HONG KONG (Reuters) -China has cleared 51 tonnes of trash from a scenic southern region famed for a craggy peak featured in Hollywood blockbuster “Avatar”, after videos went viral on social media showing ancient caves used as a rubbish dump.
The caves in a national park in the southern province of Hunan were stacked with stinking garbage up to seven or eight storeys high, leading to a build-up of sewage, the videos on Chinese social media and public broadcaster CCTV showed.
The Zhangjiajie park is a UNESCO heritage site that provided inspiration for the scenery in director James Cameron’s 2009 sci-fi film.

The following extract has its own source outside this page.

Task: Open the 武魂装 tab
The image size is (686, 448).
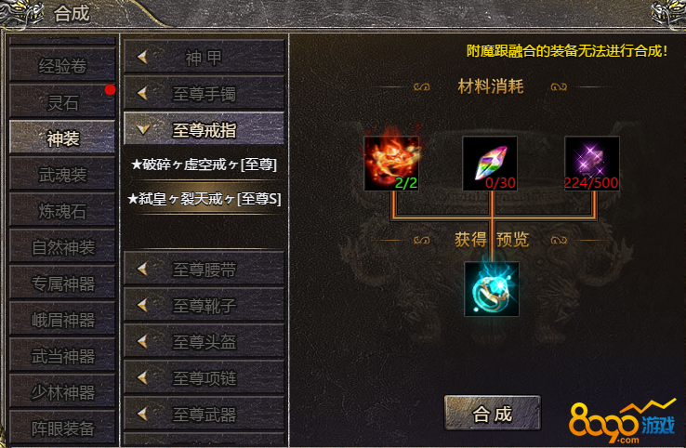Action: [62, 175]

As much as 51 tonnes of garbage was removed from the Datiankeng and Yangjiapo caves, some of it dating to between 2010 and 2016, administrative officials in Cili county said on an official Wechat account on Sunday.
Villagers had dumped waste there after the local government banned incineration and before a new waste collection and treatment service was established, they added.

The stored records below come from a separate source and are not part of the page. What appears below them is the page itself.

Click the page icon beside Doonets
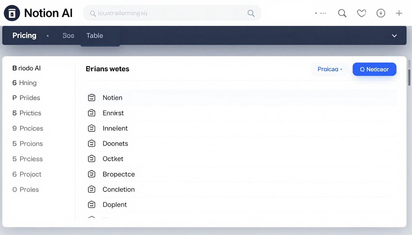The height and width of the screenshot is (235, 412). tap(92, 144)
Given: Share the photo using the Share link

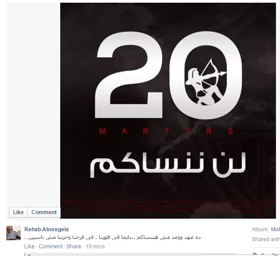Looking at the screenshot, I should (x=74, y=247).
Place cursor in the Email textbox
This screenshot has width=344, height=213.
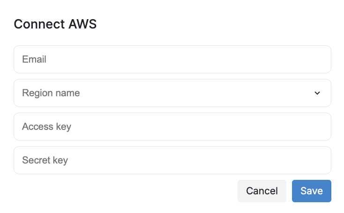pos(172,59)
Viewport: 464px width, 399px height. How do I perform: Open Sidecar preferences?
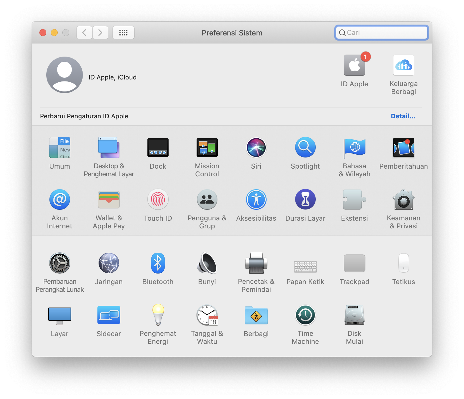click(109, 315)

Four officials have been suspended while 12 farms were being investigated for illegal discharge of waste water, they said.
Authorities have set up a whistleblower channel for reports of illegal waste dumping.
The officials in Cili, home to the caves, said the emergence of “prominent” ecological and environmental issues spurred them to action against the individuals responsible and related companies.